# INSTRUCTION
Reproduce verbatim the part of the items that opens at their start and closes with the line containing "[x=84, y=40]", including that line, and leave the pictures out of your answer.

***** RECORD LIST *****

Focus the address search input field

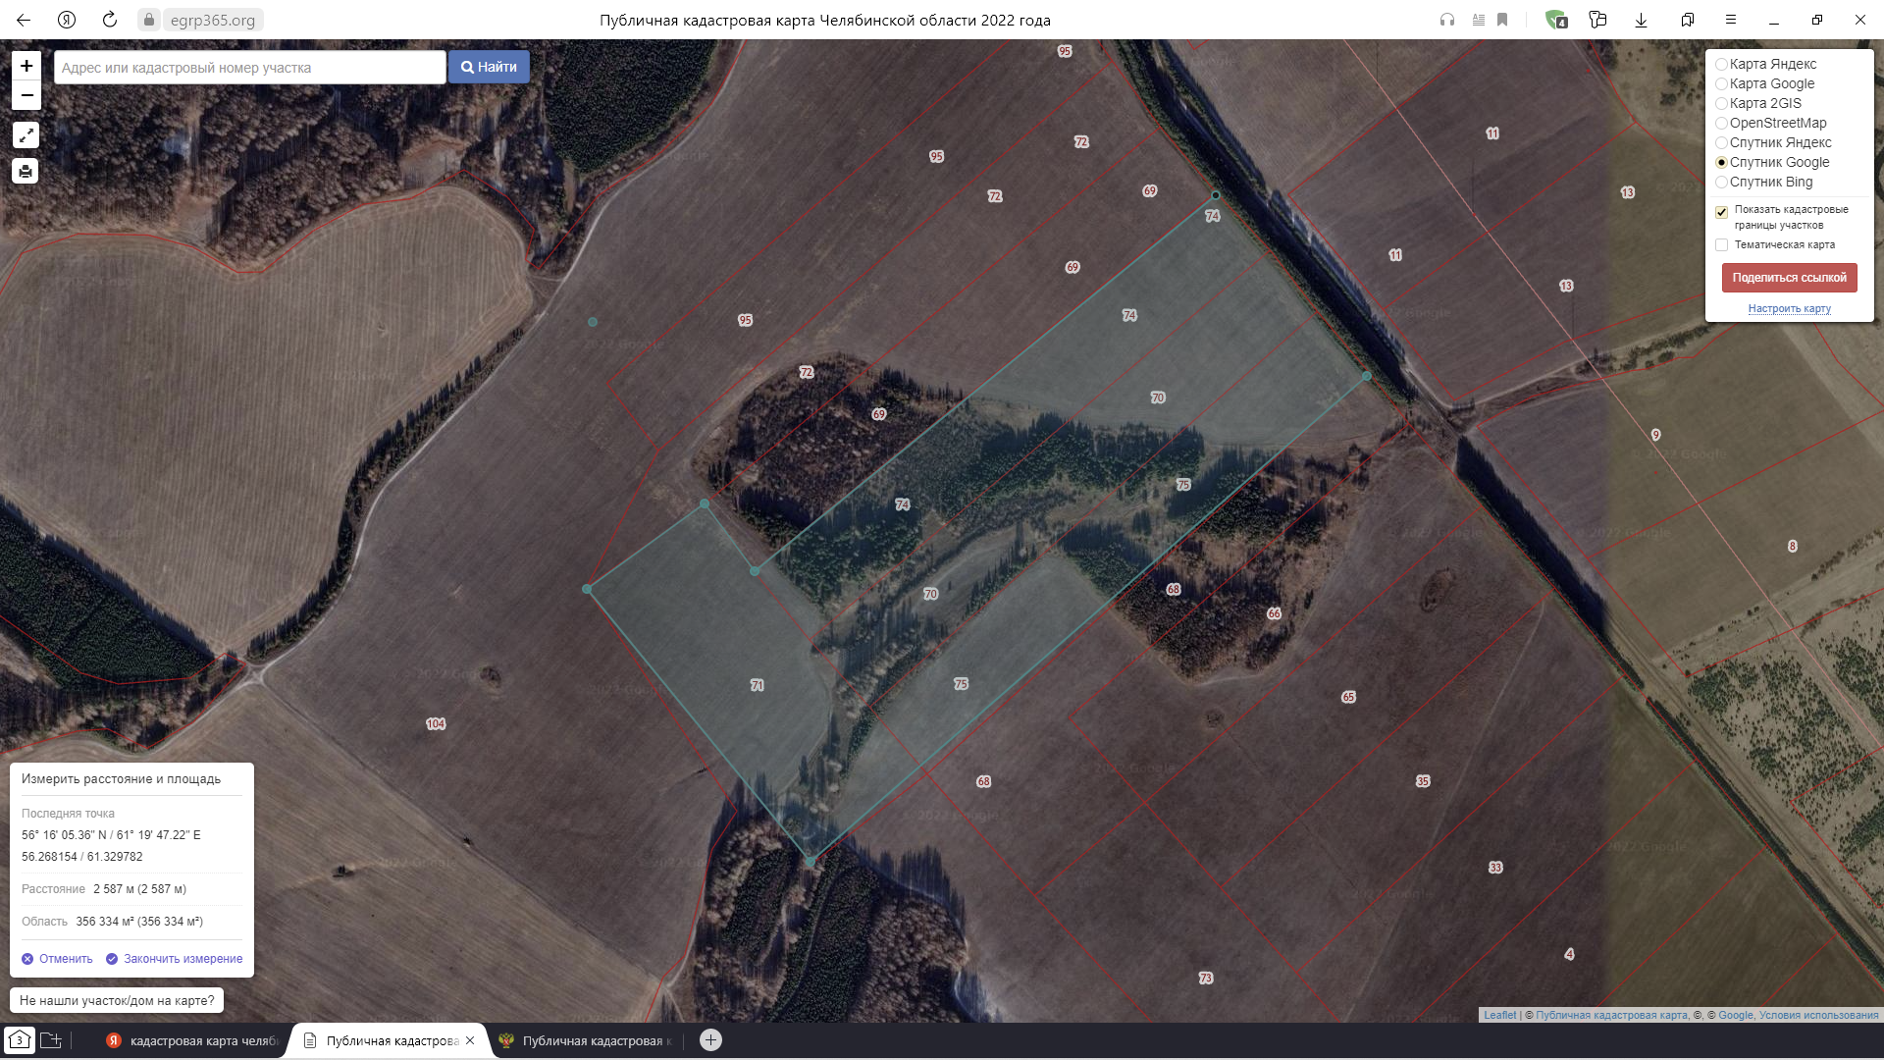pos(249,68)
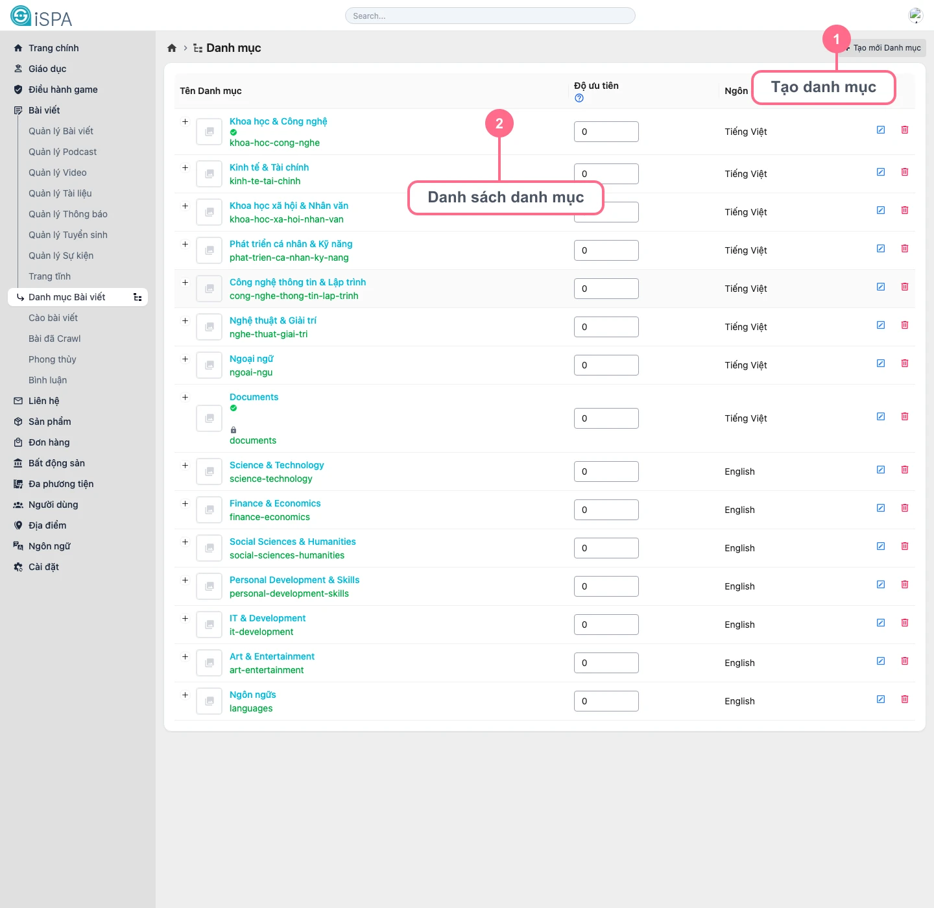
Task: Click the Documents category thumbnail image
Action: (209, 418)
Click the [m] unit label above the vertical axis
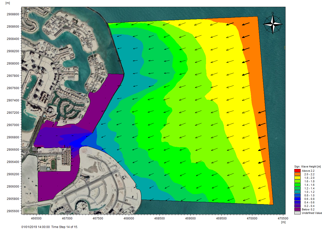Image resolution: width=322 pixels, height=229 pixels. (x=8, y=3)
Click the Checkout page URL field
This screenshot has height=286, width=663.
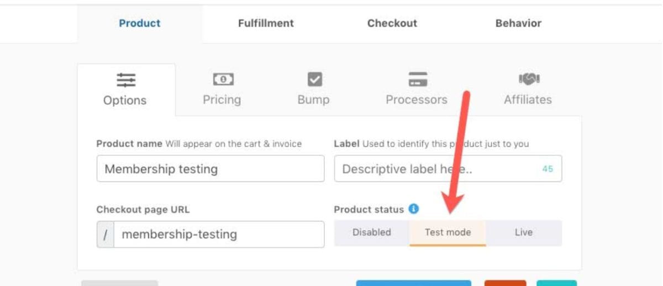[218, 235]
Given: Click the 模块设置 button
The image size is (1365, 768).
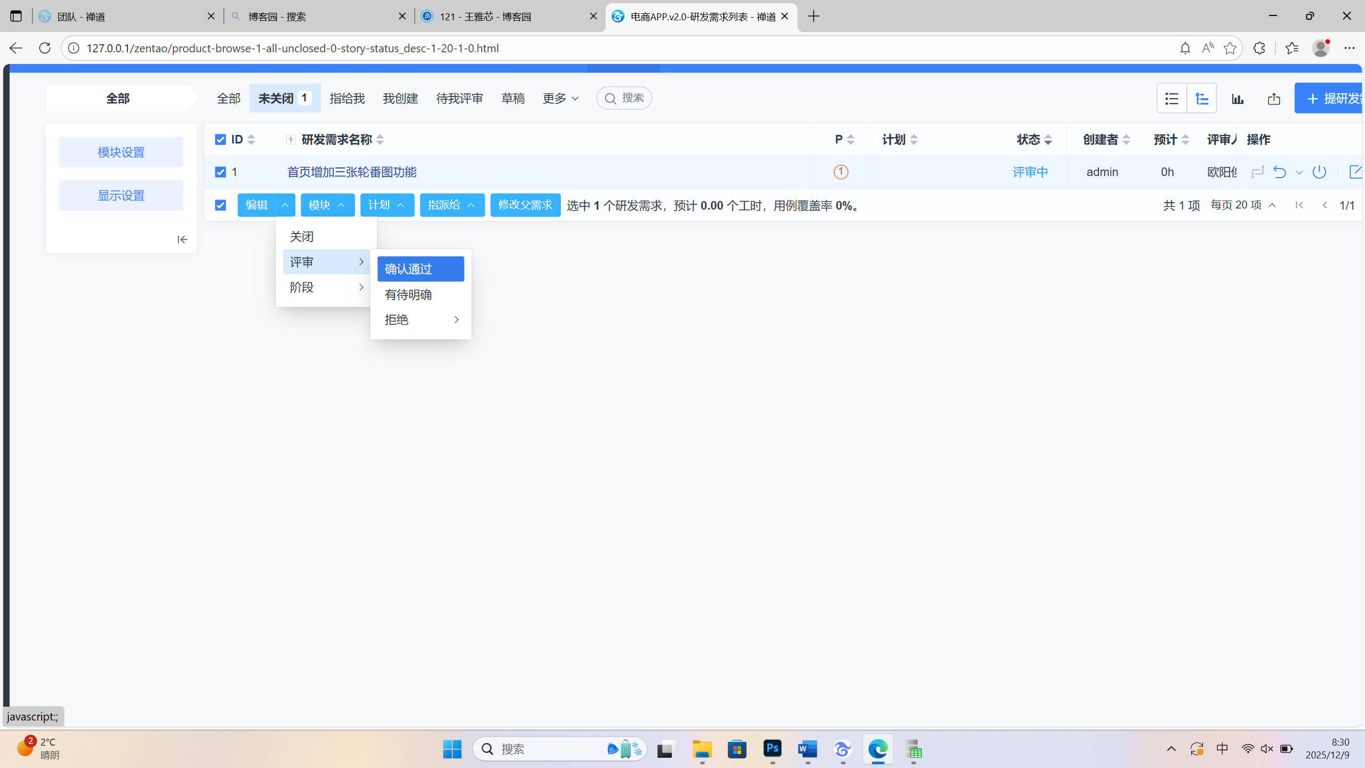Looking at the screenshot, I should point(121,153).
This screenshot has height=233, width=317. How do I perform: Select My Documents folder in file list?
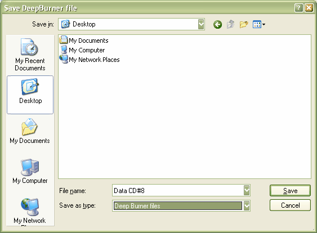[x=84, y=40]
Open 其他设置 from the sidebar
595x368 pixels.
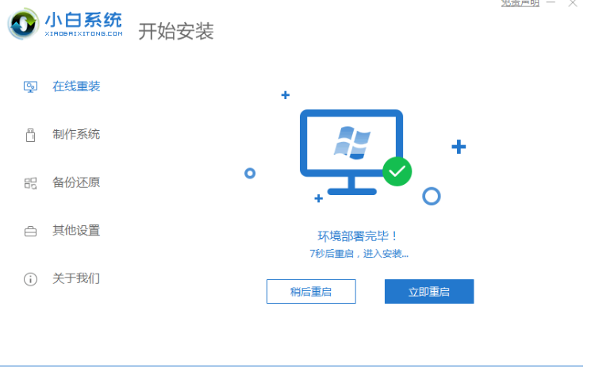click(x=76, y=230)
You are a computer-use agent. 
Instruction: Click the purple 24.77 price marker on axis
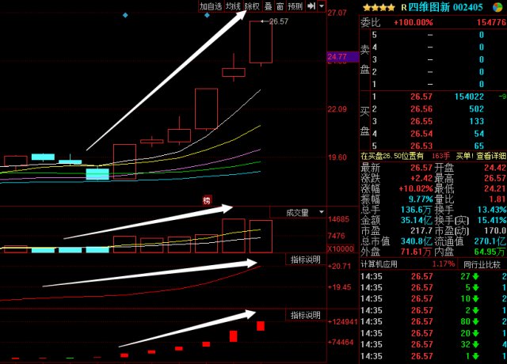337,57
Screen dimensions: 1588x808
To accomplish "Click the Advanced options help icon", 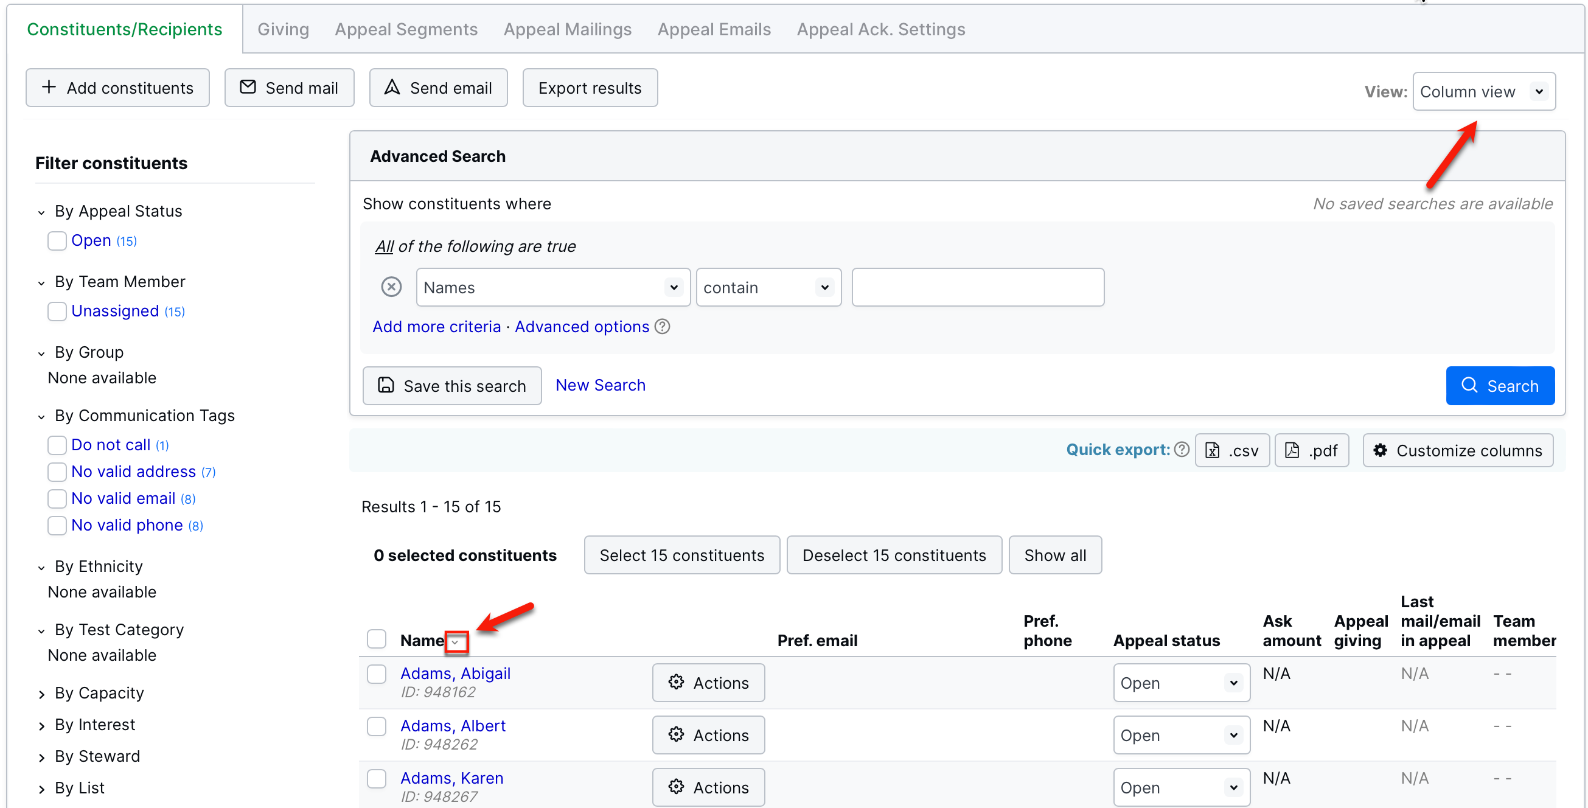I will 662,327.
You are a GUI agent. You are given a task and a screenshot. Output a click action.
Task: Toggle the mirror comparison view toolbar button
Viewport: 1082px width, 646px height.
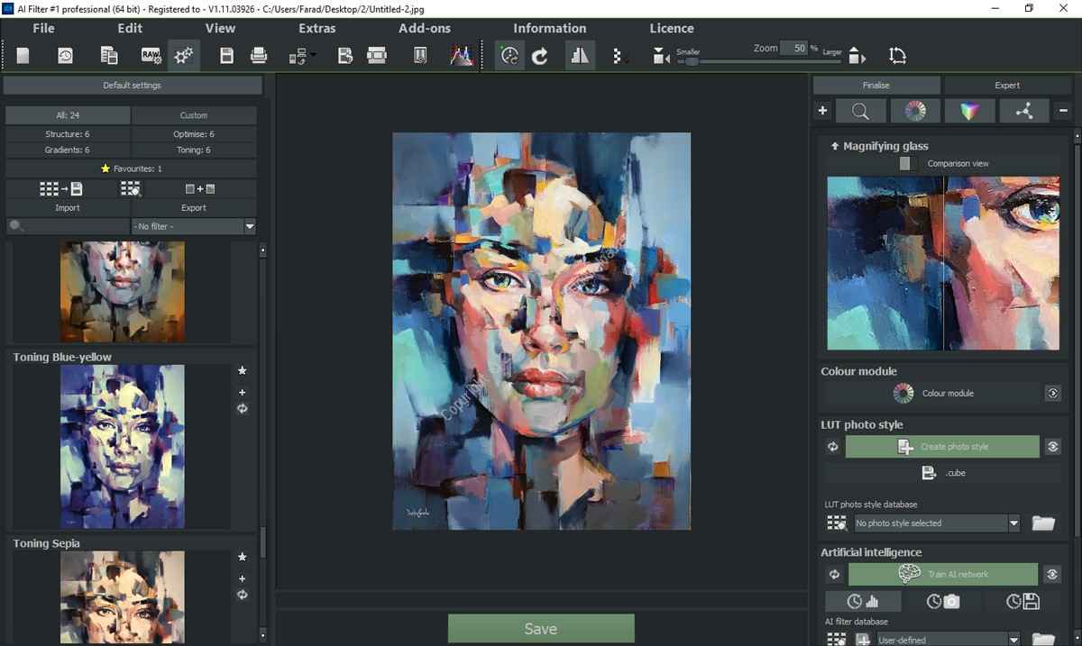(x=580, y=56)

*****

# EXERCISE SOLUTION
Focus the address search input field

pos(249,68)
Task: Click the Documents category thumbnail image
Action: (209, 418)
Click the [m] unit label above the vertical axis
Image resolution: width=322 pixels, height=229 pixels. (x=8, y=3)
Click the Checkout page URL field
This screenshot has height=286, width=663.
[218, 235]
Given: Click the 模块设置 button
The image size is (1365, 768).
Looking at the screenshot, I should point(121,153).
This screenshot has height=233, width=317. How do I perform: Select My Documents folder in file list?
[x=84, y=40]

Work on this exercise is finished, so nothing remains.